最初から、少女の願いが叶うことはなかった。ネットと同世代の話を信じた。
「ナオ、頭痛いの? オレンジ、食べられる?」
「ううん。スパイスで、体温が上がっただけ。オレンジ、食べるよ」
母に訊かれて、ナオはかぶりを振った。頭が痛いのは、心の面で、だ。
「この願いの種は、本物なのね?」
{うん!}
片付けを手伝った後。

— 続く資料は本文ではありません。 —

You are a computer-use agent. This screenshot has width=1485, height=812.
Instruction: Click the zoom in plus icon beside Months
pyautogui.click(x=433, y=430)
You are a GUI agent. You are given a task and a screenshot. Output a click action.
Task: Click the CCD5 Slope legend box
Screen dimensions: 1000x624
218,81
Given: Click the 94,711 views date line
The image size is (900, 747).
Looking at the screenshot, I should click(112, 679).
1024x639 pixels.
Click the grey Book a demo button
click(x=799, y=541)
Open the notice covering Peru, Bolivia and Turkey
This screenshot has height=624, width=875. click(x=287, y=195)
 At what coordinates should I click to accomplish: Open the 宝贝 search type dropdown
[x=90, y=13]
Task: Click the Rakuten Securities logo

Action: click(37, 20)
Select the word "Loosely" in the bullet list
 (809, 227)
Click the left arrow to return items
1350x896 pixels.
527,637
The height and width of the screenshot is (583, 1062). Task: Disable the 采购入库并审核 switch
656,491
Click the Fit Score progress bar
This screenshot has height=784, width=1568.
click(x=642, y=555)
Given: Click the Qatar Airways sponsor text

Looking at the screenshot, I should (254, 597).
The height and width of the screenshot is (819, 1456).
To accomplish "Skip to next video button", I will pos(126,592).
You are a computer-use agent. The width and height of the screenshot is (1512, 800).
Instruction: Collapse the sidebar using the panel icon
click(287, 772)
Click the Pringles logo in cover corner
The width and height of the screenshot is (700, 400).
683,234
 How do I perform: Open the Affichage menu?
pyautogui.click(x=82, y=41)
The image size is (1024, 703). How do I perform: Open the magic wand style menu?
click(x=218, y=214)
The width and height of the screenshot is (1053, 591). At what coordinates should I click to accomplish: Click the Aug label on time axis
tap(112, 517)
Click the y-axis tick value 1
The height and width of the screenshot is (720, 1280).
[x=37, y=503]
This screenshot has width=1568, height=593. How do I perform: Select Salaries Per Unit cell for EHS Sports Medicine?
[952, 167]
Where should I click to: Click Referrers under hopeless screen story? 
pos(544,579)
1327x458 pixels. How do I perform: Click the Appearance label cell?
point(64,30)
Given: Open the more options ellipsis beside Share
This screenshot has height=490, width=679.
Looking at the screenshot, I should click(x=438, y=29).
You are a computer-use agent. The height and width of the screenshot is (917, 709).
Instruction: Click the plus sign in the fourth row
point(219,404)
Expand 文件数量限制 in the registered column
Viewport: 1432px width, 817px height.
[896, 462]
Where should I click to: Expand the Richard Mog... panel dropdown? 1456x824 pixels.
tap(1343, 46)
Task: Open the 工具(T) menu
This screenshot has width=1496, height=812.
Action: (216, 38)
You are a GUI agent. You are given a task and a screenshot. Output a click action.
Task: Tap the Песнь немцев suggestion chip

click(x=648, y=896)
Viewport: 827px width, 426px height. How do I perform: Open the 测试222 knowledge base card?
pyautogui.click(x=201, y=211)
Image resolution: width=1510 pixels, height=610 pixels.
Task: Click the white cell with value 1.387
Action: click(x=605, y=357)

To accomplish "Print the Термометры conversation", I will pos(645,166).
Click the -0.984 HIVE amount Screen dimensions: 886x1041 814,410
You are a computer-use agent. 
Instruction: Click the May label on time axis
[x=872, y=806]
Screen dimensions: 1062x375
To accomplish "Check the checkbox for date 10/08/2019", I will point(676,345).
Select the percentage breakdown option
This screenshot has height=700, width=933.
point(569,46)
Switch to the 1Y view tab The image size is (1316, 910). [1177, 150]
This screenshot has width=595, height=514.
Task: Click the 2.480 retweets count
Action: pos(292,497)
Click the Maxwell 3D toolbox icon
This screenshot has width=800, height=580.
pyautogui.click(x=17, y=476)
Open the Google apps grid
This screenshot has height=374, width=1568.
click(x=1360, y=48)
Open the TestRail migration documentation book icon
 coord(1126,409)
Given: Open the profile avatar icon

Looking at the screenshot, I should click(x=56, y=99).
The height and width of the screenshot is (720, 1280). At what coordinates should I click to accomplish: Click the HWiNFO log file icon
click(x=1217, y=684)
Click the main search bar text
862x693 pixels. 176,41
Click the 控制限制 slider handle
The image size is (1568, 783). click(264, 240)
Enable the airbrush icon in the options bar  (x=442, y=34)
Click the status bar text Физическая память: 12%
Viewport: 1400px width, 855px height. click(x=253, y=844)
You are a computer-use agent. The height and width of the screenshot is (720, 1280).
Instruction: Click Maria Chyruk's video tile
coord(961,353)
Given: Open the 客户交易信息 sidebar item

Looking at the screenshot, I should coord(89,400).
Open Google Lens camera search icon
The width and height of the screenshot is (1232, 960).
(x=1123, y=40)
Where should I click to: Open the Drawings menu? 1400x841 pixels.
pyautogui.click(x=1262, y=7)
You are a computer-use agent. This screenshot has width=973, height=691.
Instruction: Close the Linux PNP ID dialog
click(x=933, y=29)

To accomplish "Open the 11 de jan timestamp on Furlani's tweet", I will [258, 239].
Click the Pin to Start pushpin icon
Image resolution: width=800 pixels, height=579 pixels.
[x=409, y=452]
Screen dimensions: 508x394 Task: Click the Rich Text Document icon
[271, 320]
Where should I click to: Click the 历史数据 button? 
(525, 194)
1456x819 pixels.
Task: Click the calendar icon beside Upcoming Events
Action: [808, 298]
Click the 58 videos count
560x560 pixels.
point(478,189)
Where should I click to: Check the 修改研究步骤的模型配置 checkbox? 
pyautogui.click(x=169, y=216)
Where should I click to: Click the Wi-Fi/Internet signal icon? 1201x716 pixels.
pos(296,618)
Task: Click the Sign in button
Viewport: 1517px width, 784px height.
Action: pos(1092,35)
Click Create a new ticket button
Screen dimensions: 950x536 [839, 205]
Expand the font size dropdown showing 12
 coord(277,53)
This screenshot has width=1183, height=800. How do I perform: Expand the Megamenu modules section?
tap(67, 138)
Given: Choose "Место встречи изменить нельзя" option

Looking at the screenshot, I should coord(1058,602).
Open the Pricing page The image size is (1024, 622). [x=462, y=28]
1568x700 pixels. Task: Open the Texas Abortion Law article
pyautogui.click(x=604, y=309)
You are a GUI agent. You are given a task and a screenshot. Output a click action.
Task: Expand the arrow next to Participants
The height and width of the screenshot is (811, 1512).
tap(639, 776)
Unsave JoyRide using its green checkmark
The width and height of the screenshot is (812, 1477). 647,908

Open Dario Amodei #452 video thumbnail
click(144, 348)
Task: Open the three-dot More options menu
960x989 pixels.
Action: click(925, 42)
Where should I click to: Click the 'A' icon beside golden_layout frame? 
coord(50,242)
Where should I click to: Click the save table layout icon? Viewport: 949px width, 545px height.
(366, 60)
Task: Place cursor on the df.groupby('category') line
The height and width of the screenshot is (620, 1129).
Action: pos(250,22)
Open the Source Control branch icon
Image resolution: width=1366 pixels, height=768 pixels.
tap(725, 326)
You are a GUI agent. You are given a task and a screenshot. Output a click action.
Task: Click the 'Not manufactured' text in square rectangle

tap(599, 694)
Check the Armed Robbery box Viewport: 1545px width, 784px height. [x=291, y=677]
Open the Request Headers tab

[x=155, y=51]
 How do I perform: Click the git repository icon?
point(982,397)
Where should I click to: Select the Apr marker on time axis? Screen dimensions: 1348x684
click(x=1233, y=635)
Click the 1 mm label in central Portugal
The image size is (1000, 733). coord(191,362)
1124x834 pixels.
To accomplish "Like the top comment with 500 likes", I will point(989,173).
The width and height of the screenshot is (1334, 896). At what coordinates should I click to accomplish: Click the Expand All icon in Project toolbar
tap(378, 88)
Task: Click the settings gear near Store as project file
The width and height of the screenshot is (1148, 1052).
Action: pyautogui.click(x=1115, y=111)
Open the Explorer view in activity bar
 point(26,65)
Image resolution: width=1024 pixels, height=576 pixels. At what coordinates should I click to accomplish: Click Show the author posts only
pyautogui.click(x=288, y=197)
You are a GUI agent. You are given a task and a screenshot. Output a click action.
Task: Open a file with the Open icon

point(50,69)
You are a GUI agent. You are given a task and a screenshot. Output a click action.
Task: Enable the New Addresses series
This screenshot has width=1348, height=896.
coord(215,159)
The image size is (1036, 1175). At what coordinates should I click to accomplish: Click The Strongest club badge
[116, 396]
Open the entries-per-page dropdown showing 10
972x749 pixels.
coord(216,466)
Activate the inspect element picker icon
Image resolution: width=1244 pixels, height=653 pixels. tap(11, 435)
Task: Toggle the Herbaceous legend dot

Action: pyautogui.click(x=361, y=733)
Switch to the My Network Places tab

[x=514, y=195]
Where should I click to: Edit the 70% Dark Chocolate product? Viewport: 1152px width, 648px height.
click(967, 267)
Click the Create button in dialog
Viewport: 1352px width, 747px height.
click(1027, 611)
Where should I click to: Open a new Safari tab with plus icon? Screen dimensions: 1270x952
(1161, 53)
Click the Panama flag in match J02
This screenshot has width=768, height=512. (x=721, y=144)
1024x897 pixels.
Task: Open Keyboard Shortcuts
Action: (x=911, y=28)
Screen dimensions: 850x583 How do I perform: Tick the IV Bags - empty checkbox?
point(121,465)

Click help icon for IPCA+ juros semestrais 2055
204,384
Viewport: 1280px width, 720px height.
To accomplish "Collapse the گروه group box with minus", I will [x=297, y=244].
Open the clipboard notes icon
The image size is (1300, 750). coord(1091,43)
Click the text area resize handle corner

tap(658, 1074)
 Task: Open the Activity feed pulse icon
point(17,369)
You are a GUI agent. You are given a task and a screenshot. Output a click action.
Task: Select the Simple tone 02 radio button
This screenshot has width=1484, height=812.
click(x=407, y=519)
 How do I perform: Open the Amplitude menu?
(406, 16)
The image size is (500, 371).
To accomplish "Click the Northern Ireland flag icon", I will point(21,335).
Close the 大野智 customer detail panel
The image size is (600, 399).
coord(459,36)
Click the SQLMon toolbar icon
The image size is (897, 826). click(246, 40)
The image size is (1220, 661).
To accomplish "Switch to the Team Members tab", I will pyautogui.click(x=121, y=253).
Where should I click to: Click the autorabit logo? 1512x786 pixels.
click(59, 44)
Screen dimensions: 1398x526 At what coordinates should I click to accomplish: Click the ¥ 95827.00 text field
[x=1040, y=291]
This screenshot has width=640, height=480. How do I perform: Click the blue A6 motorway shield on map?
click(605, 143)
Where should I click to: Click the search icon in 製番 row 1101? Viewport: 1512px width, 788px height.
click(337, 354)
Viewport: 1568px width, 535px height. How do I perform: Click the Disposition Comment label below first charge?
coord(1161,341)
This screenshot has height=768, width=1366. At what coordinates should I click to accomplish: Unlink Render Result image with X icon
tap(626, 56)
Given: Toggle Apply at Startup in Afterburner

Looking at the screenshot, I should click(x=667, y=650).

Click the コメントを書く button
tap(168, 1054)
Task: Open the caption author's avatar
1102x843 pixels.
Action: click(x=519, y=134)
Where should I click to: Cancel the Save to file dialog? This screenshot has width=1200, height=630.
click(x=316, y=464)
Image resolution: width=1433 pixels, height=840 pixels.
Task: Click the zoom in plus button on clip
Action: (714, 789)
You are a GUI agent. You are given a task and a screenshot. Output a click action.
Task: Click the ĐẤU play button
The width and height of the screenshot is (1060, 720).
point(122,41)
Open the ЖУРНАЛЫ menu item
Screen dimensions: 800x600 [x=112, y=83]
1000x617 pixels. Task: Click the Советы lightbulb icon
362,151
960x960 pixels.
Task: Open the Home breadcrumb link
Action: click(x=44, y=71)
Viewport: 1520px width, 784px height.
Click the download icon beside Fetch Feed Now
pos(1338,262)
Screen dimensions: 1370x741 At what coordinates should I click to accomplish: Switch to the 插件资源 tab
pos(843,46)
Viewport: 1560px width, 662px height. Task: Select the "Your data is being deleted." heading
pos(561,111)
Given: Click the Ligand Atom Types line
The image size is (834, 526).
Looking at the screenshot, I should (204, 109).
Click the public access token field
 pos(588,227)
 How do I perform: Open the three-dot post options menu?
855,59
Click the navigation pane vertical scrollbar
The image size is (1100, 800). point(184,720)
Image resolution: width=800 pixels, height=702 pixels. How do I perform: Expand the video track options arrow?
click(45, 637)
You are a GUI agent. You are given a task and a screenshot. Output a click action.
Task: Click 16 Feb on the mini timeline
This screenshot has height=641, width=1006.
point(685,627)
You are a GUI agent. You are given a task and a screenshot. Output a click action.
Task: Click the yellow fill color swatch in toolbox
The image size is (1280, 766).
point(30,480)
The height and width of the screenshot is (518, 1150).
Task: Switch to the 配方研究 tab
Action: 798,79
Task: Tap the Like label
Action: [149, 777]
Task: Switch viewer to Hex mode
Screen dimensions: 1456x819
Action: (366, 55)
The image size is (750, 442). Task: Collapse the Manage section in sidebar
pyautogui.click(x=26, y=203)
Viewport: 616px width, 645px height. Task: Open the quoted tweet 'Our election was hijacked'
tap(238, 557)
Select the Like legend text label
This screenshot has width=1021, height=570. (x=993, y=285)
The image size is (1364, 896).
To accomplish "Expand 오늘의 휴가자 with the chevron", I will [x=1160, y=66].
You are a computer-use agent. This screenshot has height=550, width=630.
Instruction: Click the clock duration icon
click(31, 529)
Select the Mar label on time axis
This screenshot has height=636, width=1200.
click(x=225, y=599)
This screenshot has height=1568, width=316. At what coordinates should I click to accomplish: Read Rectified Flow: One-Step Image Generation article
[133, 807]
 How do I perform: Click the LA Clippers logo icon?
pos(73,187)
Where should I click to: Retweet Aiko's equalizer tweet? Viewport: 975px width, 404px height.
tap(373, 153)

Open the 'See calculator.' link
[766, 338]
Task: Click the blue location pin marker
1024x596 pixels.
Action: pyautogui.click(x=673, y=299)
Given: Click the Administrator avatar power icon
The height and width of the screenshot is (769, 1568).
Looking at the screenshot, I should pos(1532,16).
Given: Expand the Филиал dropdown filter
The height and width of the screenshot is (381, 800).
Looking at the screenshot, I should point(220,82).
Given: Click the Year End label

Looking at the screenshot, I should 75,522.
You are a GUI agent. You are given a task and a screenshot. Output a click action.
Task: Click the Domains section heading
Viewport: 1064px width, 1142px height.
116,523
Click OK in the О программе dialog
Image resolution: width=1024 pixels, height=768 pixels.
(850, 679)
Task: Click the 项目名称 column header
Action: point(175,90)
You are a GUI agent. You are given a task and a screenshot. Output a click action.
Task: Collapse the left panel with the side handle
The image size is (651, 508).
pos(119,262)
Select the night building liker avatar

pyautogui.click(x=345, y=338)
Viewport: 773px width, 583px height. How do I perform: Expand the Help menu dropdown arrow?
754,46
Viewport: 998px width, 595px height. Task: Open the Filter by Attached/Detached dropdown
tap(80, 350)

ナオは自室に戻る。白のハンカチの上にある、明るい黄色の物を指で差して訊く。玉ころの元気の良い返事。
少女の姿が脳裏に浮かぶ。ナオはかぶりを振って、追い払う。あんな奴に渡すなんて、もったいないし。二度と、会いたくない。
「ささやかな願い事ねえ」
{歌姫‼}
ナオがつぶやく。妙な物を使ってまで、叶えたい願いなんてない。白いハンカチの上を跳ね回りながら、クナウが言う。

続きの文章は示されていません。